Rescaling an image when resolution does not meet size criteria (e.g 224)

Again, been following the code to see how a specific problem is solved: i.e. what do you do with images when the input size is not the exact prescribed dimensions (e.g. 224 x 224, 229 x 229 etc)

I think this code is at the kernal of resizing:

def scale_min(im, targ):
    """ Scales the image so that the smallest axis is of size targ.

        im (array): image
        targ (int): target size
    r,c = im.size
    ratio = targ/min(r,c)
    sz = (scale_to(r, ratio, targ), scale_to(c, ratio, targ))
    return im.resize(sz, Image.BILINEAR)

I could also have sworn that in a separate question, @jeremy mentioned that it is useless to add pixels when the image dimensions are below prescribed format. I thought that at this point, the internal code would just pad the original image with zeros. From the above, that is likely not so.

So, just wanted to ask what the best approach would be… Not sure if padding is ideal, but maybe it is? Haven’t ever experimented with that, so I do apologize, but in deep-learning there are just so many avenues for experimentation that sometimes it’s a little unfeasible.


1 Like

There’s no padding here. Try running that code to see what it does - you’ll see it’s making the smallest axis equal to target. Then later on we’ll crop out the center or a random crop.

Yeap…took me an hour of intense code meditation to convince myself that the center-crop happens…

Which brings me to another question: what is the standard image input size expected for Resnet34? I mean, either it’d have to be 224, or it’d have to be 299. I suppose it couldn’t be both… and since ( I believe ) there should be one standard dim., how would we otherwise be able to use the pretrained model for both these input dimensions (224 and 299) ? In other words, wouldn’t it be that the Resnet34 model would be pretrained on imagenet ingesting either 224 or 299 image sizes?

Unfortunately, after doing more research on the code-base, I couldn’t figure that out.
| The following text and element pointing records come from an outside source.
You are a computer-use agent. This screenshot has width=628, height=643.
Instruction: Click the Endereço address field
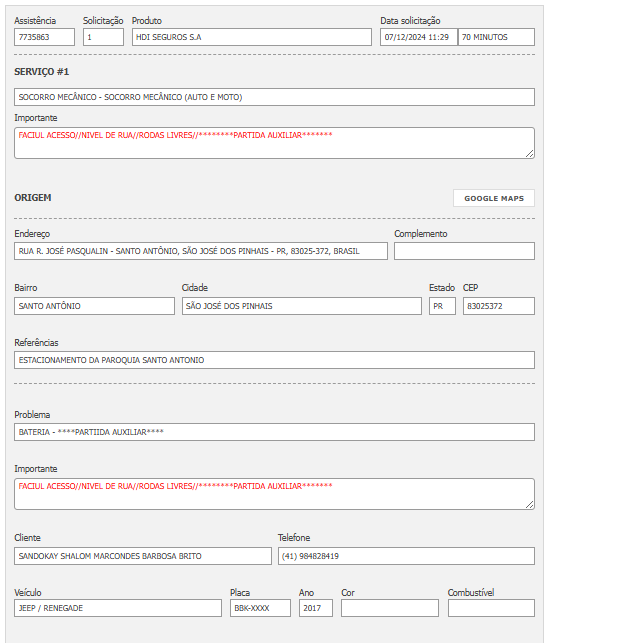pyautogui.click(x=200, y=251)
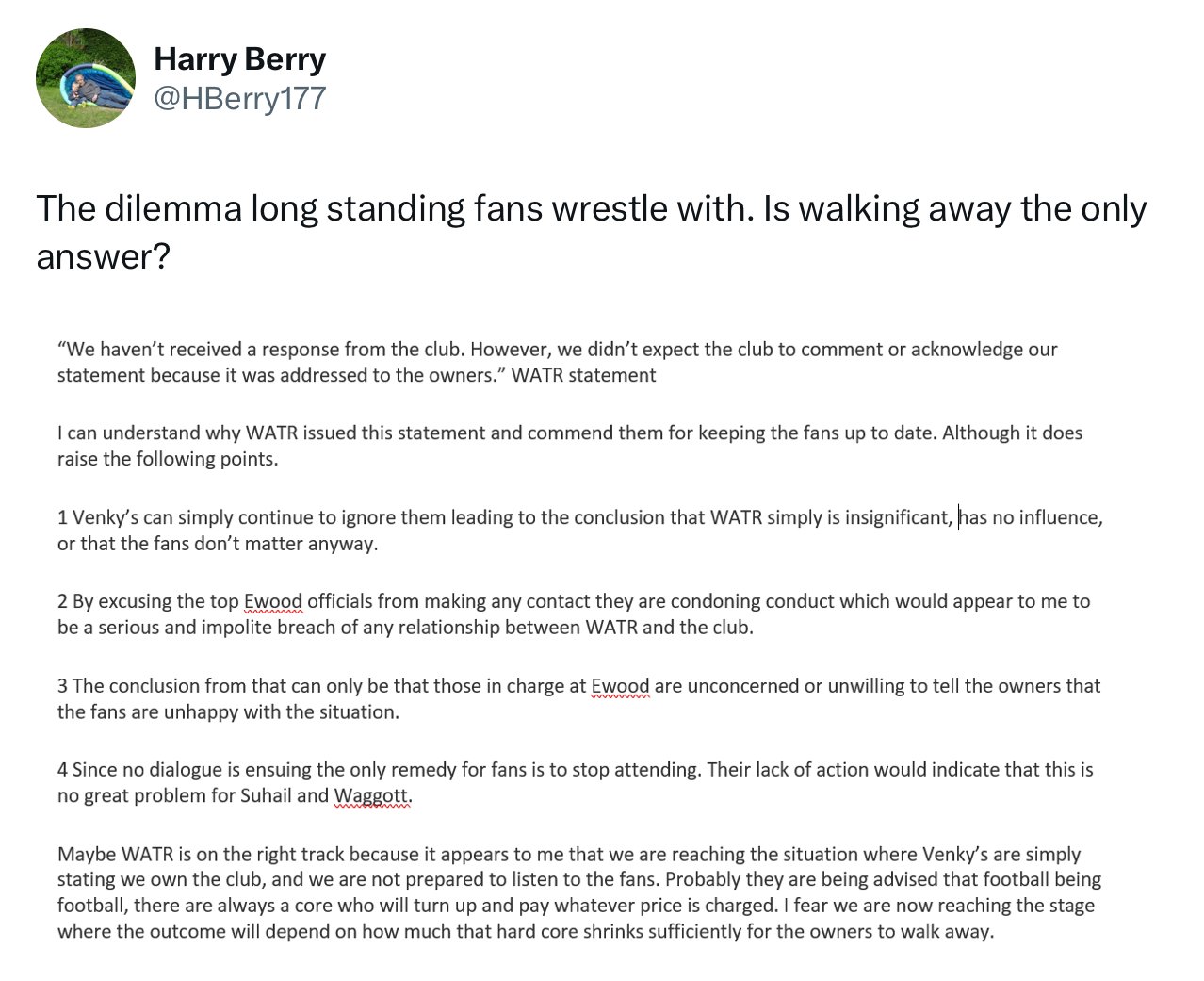Click point 1 about Venky's ignoring them
This screenshot has width=1204, height=981.
click(580, 530)
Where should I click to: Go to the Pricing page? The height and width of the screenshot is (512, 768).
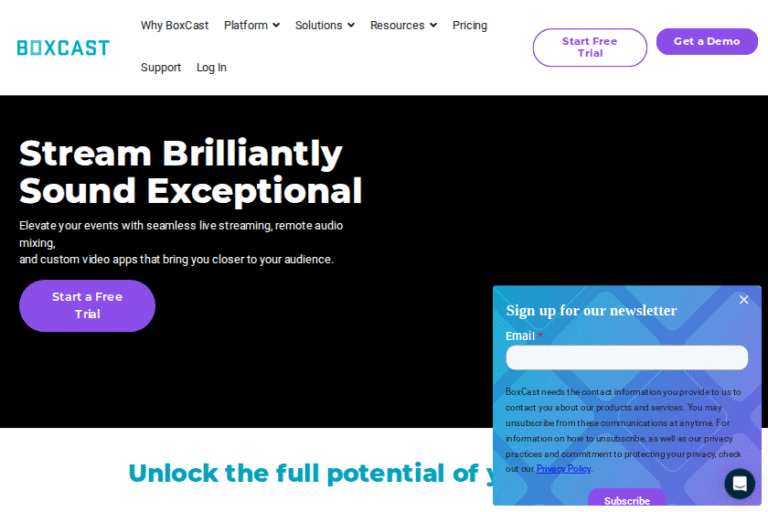(x=470, y=25)
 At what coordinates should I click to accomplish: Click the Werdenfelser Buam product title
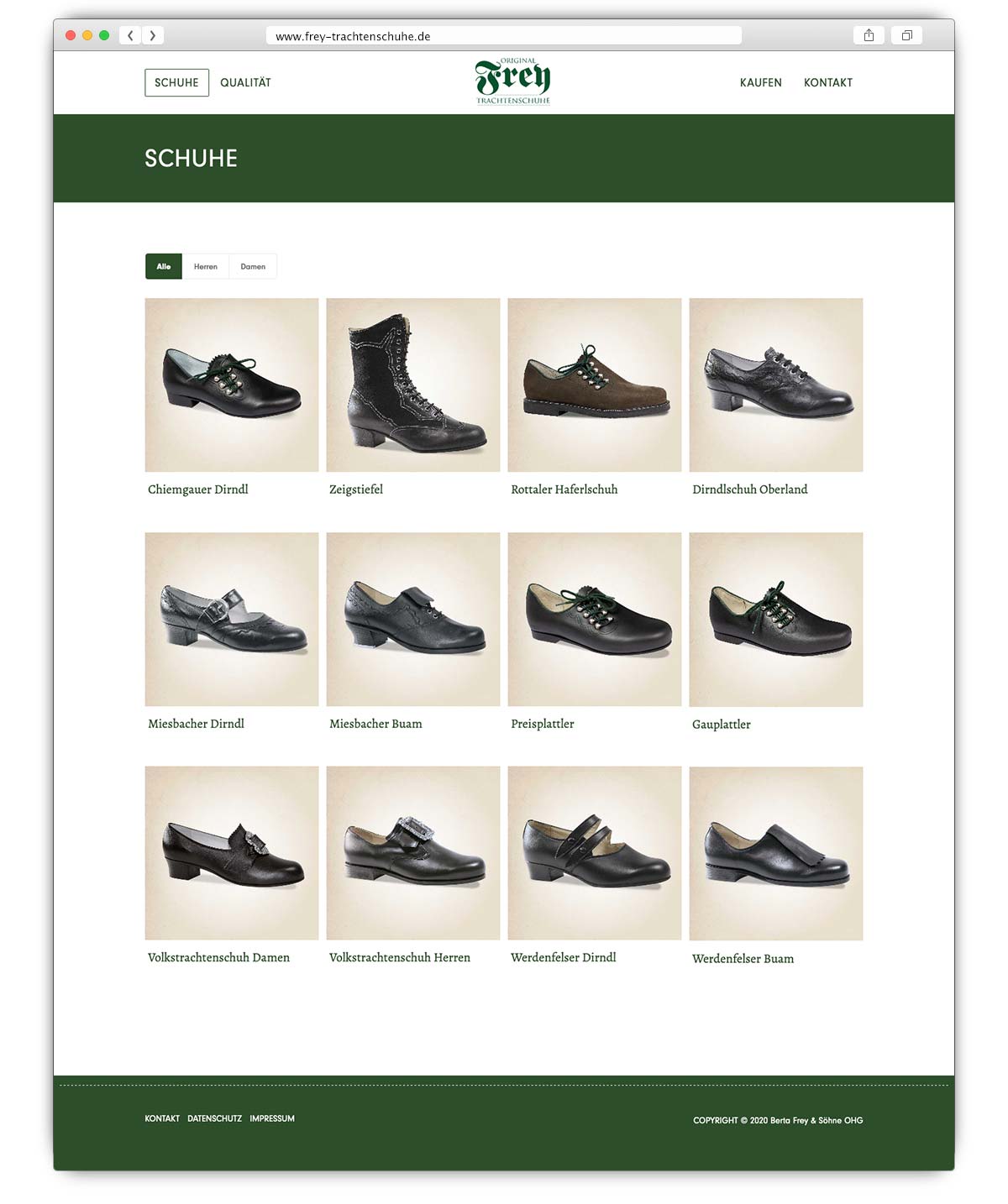[743, 958]
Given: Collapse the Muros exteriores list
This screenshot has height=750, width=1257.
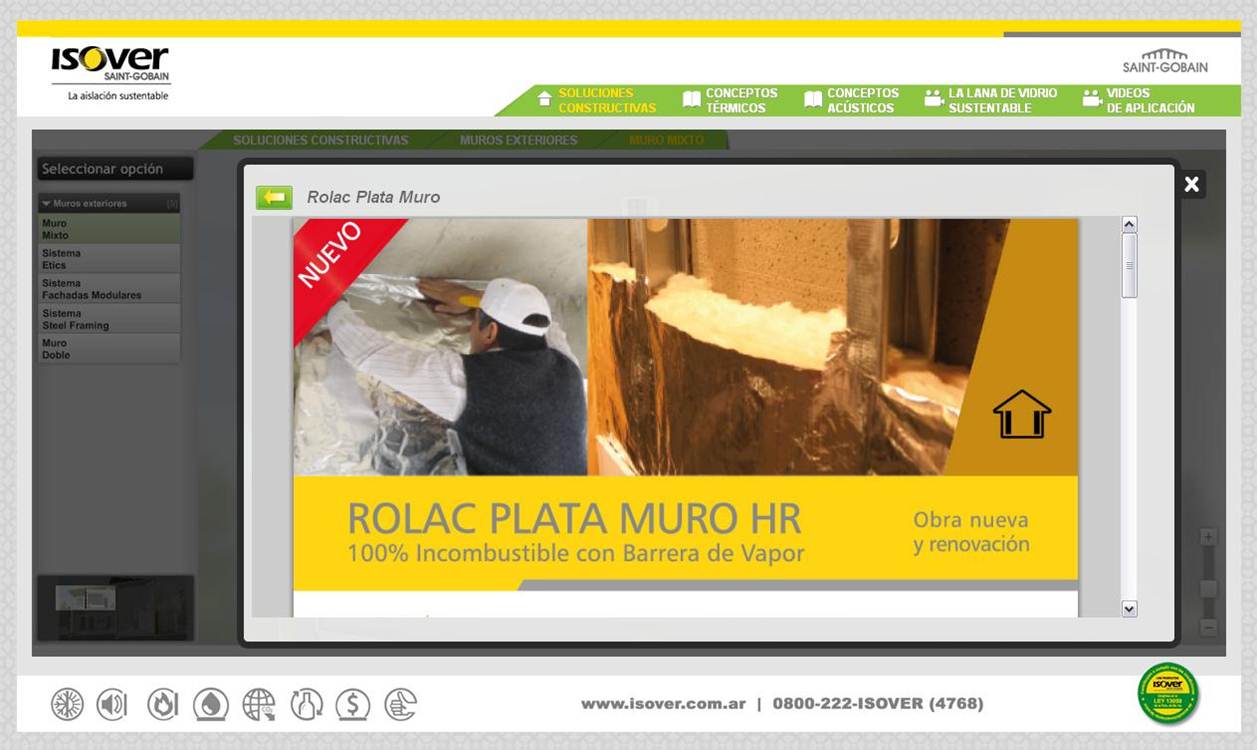Looking at the screenshot, I should click(x=46, y=204).
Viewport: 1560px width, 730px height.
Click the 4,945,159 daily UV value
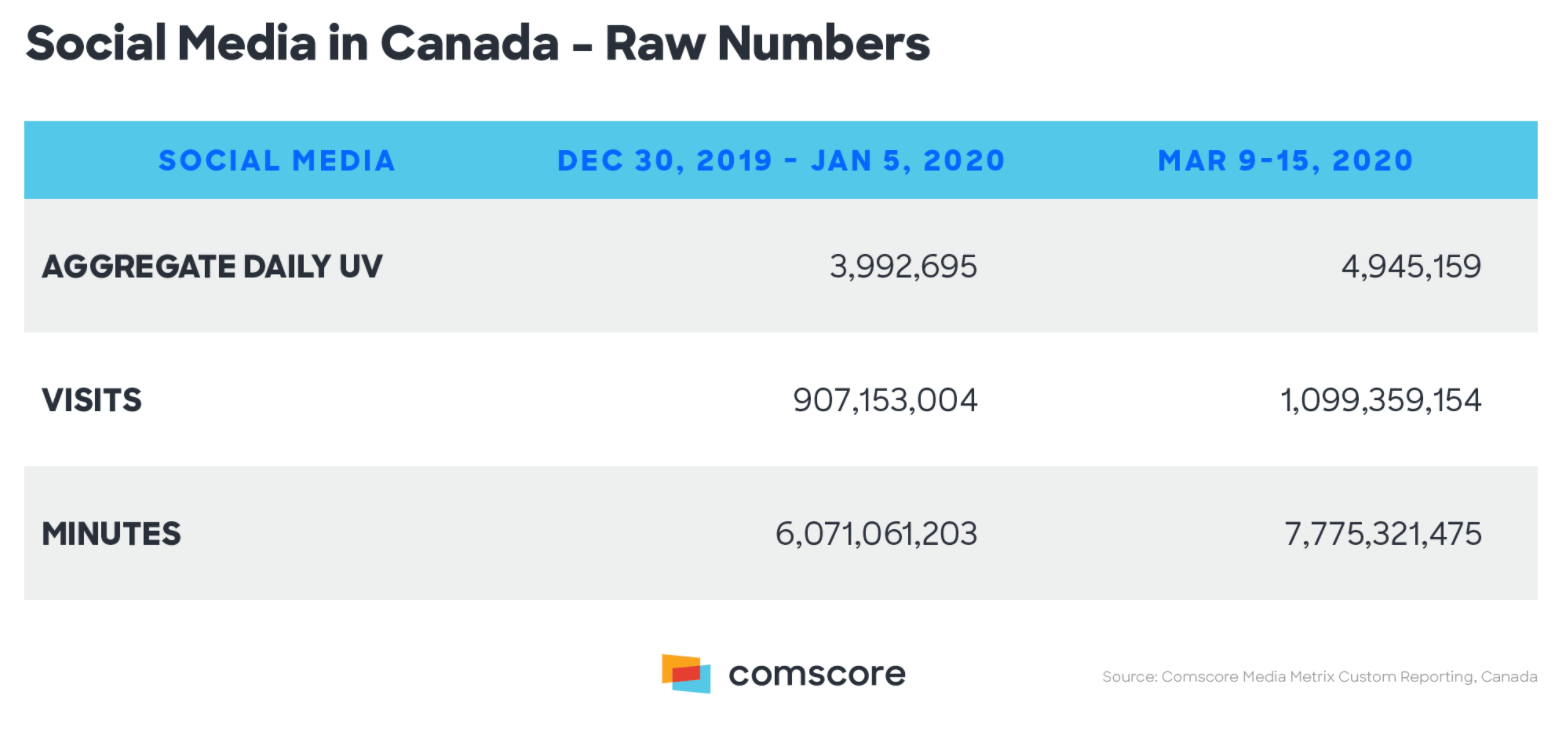pos(1411,267)
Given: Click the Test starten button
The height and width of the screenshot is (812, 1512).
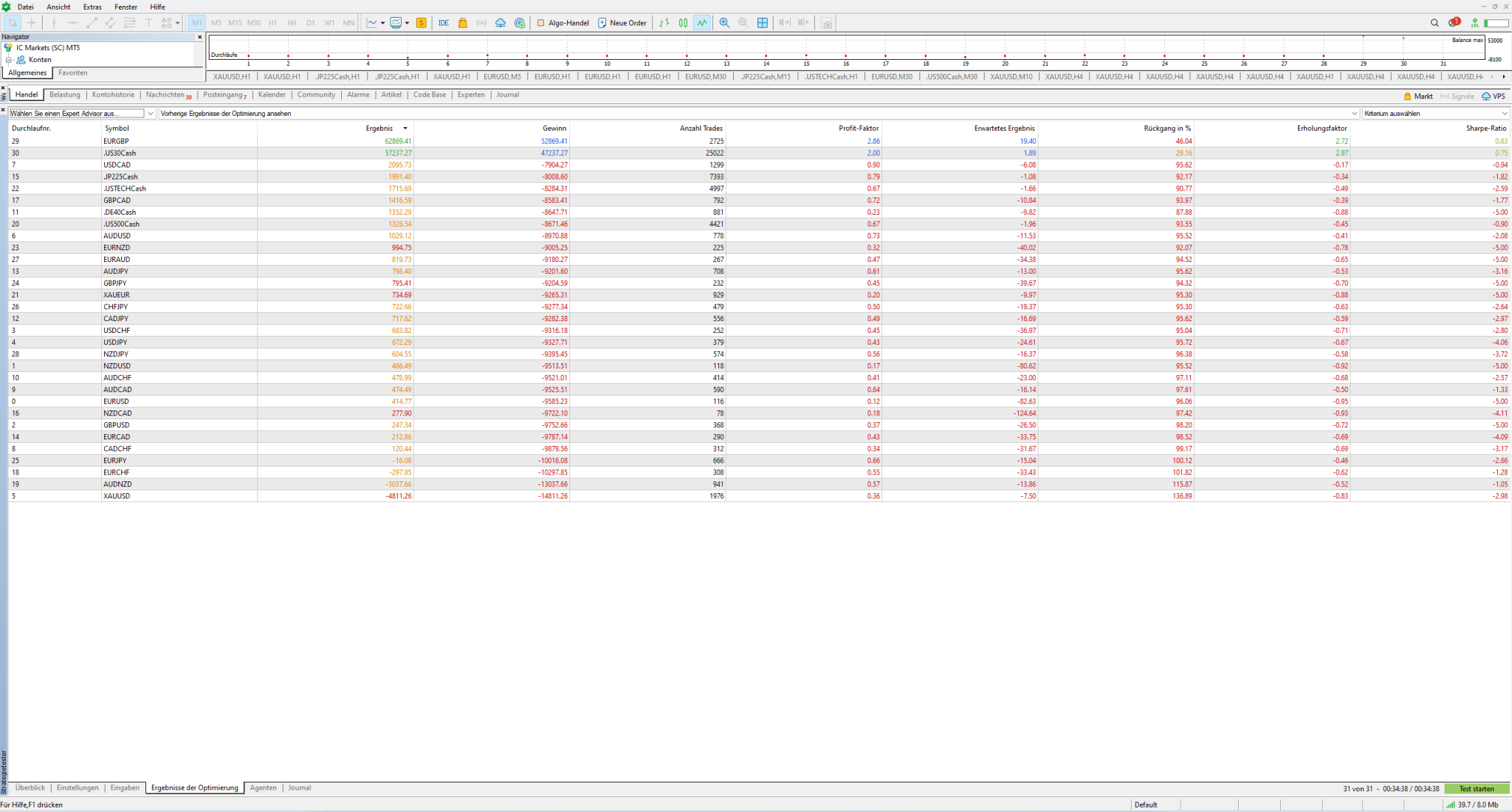Looking at the screenshot, I should coord(1476,788).
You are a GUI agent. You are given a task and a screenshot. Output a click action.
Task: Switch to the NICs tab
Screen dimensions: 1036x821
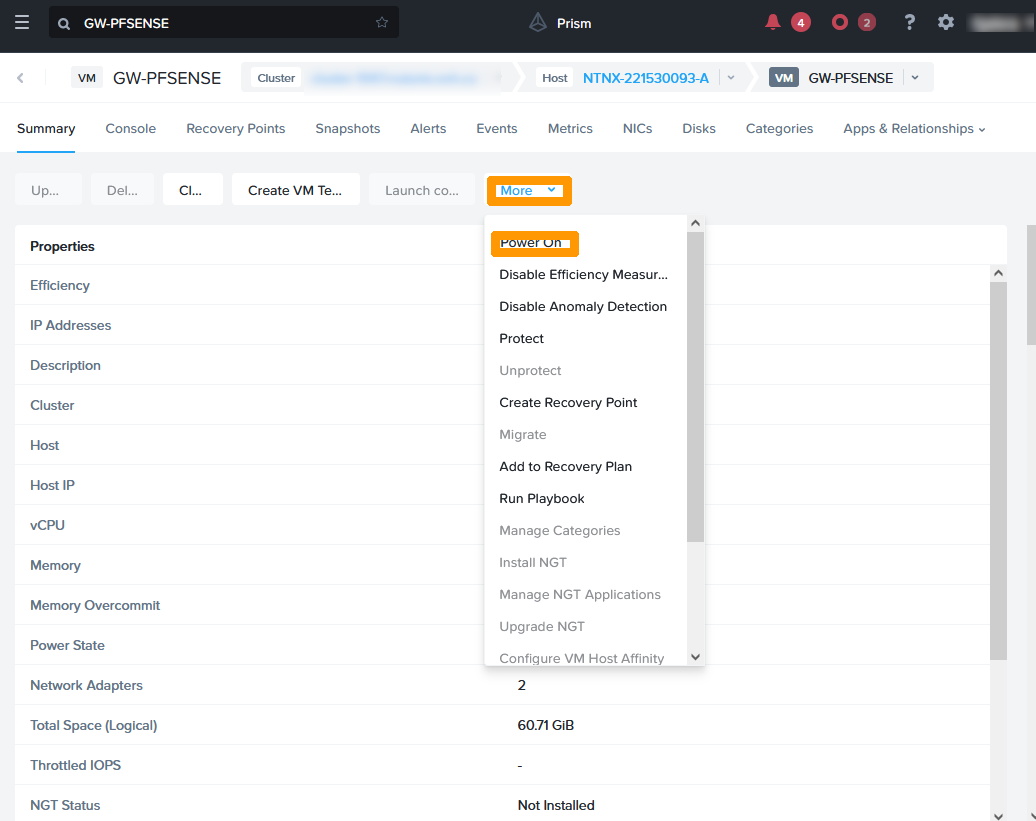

I even checked out the ResNet module class. Doesn’t seem to specify any expected input size.

P.S (20 min. later): mmm just looked at code some more… still can’t figure it out. Sorry if I seem ignorant. To the contrary, this is not for the lack of trying (so far :slight_smile: )

I appreciate your close study! There’s no single image size supported by the architectures. They can all handle any size. In lesson 2 we saw how we used different sizes for the same model, in fact, switching in the middle of training!


@jeremy,according to your opinion,could I use the parameter “ftms” in tfms_from_model() to instead his code “scale_min”?